Yes, me either--I'm doing good if I can get the "easy peasy" socks done. Lol. I did see some "troll alerts" posted so I guess I was taking this a bit too seriously.


----------



## run4fittness (May 22, 2011)

Wow, I would like to see a picture! And will they be made of wool? That would definitely increase the cost.


----------



## Jules934 (May 7, 2013)

Perhaps it's her way of saying "No".


----------



## KateLyn11 (Jul 19, 2014)

Possibilities: written as intended, transposed numbers, mis wrote or confused by unit of measurement, or joke. You decide.


----------



## Joan H (Nov 28, 2012)

KateLyn11 said:


> Possibilities: written as intended, transposed numbers, mis wrote or confused by unit of measurement, or joke. You decide.

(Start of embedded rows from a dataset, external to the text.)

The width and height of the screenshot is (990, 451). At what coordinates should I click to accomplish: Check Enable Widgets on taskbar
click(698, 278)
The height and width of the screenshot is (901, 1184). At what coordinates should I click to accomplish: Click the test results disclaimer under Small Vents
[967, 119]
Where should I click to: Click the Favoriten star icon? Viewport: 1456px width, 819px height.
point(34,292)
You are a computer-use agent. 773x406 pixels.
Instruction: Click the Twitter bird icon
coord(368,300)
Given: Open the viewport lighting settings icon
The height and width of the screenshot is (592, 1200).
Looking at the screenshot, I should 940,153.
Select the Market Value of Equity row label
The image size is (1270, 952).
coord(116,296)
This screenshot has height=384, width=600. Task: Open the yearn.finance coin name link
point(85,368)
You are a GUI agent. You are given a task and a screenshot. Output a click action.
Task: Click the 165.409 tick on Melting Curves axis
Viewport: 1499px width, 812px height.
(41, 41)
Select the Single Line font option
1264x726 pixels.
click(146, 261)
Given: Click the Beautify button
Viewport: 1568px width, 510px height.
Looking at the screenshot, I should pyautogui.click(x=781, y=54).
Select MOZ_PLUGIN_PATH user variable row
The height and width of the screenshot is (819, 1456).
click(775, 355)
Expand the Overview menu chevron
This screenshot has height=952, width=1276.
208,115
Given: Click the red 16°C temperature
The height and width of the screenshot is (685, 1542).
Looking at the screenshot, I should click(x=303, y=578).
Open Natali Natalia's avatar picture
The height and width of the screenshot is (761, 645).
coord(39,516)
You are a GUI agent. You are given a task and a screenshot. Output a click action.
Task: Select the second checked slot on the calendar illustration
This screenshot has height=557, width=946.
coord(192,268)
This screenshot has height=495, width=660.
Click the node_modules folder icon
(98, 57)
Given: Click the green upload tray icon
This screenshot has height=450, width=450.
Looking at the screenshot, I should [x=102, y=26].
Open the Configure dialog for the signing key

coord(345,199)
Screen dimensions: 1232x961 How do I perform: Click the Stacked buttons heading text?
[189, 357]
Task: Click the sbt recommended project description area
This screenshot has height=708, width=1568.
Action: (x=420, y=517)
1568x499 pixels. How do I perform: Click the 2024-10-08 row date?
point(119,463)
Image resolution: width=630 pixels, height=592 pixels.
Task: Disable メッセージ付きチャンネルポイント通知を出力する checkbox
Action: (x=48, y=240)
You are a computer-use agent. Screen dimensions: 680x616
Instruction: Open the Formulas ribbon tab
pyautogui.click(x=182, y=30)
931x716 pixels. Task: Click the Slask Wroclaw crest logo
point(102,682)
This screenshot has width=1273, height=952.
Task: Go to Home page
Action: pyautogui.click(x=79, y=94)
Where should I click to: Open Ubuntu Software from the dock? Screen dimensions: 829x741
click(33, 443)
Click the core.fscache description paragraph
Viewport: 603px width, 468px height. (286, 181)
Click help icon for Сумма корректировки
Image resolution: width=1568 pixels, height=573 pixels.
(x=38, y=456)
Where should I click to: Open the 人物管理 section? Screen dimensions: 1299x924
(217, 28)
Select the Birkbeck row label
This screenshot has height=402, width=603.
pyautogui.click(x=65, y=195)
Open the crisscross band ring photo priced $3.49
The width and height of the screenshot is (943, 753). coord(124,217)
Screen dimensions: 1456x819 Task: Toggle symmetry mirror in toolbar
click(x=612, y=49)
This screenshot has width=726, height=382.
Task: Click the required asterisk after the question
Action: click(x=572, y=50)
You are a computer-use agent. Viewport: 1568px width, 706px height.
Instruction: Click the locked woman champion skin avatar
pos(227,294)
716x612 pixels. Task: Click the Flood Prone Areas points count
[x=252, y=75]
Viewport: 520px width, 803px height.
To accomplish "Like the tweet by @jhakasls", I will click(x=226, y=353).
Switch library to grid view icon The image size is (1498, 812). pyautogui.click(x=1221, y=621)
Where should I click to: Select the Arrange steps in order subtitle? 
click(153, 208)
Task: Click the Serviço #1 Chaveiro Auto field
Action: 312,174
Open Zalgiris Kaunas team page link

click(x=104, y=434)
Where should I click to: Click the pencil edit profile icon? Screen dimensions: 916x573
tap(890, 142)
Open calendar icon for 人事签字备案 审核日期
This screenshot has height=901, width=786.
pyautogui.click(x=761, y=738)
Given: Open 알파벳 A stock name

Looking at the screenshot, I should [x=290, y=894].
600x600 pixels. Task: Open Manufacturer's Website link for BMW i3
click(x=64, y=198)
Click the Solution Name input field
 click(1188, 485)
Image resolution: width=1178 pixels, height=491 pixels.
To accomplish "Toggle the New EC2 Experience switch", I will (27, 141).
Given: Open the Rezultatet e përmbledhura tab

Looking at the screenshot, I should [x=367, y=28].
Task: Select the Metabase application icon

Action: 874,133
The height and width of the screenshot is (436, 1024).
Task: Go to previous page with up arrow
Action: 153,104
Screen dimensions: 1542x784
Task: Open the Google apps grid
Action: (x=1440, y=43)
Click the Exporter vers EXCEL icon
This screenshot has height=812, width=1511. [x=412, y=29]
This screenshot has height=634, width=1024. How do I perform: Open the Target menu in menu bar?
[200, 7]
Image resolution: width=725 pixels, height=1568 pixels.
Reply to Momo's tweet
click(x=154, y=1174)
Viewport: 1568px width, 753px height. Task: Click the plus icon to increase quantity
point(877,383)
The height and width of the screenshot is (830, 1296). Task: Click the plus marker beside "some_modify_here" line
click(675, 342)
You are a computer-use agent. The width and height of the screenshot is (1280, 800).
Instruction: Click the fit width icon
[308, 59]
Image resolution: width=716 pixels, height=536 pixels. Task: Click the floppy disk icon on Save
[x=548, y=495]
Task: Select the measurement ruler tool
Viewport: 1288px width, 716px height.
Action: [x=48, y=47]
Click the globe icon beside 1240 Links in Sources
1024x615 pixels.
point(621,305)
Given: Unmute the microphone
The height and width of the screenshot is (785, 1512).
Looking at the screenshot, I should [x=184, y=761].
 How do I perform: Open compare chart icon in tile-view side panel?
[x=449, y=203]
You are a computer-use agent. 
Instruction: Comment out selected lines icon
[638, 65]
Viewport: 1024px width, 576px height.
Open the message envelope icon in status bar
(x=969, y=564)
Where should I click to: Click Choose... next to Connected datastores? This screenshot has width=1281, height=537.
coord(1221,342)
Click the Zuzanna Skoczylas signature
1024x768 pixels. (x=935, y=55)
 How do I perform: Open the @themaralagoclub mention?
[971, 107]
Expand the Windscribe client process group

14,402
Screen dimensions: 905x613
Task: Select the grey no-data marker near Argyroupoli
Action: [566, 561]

But have you notice that the original poster has not been back?


----------



## mamalava (Apr 26, 2014)

dragonfly7673 said:


> in the description, it says length is up to the customer. I think that seller is on the other side... not getting enough for the work. But I'm not sure what cost of living is in Estonia either. But no way you'd see me knitting stranded tall stockings for $50!


In her description she says she also uses a knitting machine. I've never used one, so I don't know what's involved. Would it make the color work and general knitting faster?


----------



## cherylthompson (Feb 18, 2013)

The high price may mean "I really don't want to put the time and effort into this project".


----------



## henhouse2011 (Feb 20, 2011)

Hey, Jessica Jean, I used to step over a five wire barbed wire fence and smirk as every cowboy in the area shuddered.


----------



## Jessica-Jean (Mar 14, 2011)

henhouse2011 said:


> Hey, Jessica Jean, I used to step over a five wire barbed wire fence and smirk as every cowboy in the area shuddered.


 :XD: :XD: That's a great visual!!!


----------



## romagica (Jul 30, 2014)

henhouse2011 said:


> Hey, Jessica Jean, I used to step over a five wire barbed wire fence and smirk as every cowboy in the area shuddered.


Well at 5'4" I'm way too short to "step over" pretty much anything. I do remember getting zapped by ducking under an electric wire on my way to the creek one time (not ducking far enough, apparently).


----------



## Jessica-Jean (Mar 14, 2011)

mamalava said:


> In her description she says she also uses a knitting machine. I've never used one, so I don't know what's involved. Would it make the color work and general knitting faster?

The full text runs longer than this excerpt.